Shown is a newly sold home in Houston, Texas.
Brandon Bell | fake images
They could be more listings on the market, or maybe just fearing interest rates will go even higher, but homebuyers are showing increased demand for mortgages. However, they are turning even more to adjustable-rate mortgages (ARMs), which offer lower rates. That gives them an advantage as both rates and home prices continue to rise.
Mortgage applications to buy a home rose 5% last week compared to the previous week, according to the Mortgage Bankers Association’s seasonally adjusted index. Demand was still 8% lower than the same week a year ago, but that annual drop is now narrowing.
The average contract interest rate for 30-year fixed-rate mortgages with conforming loan balances ($647,200 or less) increased to 5.53% from 5.36%, with points rising to 0.73 from 0.63 (including origination fee) for loans with a 20% down payment. The 5-year MRA rate was 4.47%.

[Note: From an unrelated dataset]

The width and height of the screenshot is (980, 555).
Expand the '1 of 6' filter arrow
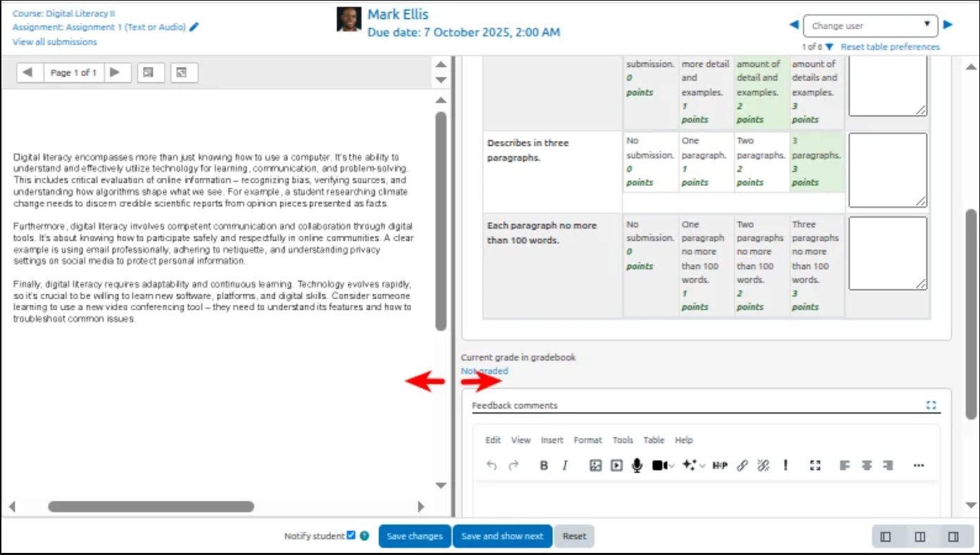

“Despite a slow start to this year’s spring home buying season, prospective buyers are showing some resistance to higher rates. Buying activity has now picked up for two weeks in a row,” said Joel Kan, MBA economist, in a statement. “More borrowers continue to use ARMs to combat higher rates. The share of ARMs has increased to 11% of total loans and 19% by dollar volume.”
Earlier this year, when rates were still hovering around record lows, ARM’s share was just 3% of all purchase requests. At 11%, that’s the highest proportion since March 2008.
ARMs offer lower rates that can be locked in for terms such as five, seven or 10 years. ARMs are fully underwritten like fixed-rate mortgages and require a down payment. This was not the case in the early 2000s, when poorly underwritten interest-only ARMs with short trial periods were blamed for the epic housing crash.
While homebuyers are showing more interest, current homeowners are less interested in refinancing. Those apps dropped another 2% week over week and were 72% lower than a year ago. There is simply a very small group of borrowers who can benefit from a refinance at current interest rates. Refinancing fueled record profits for lenders in the early years of the coronavirus pandemic, when rates set more than a dozen record lows. Now that market has dried up.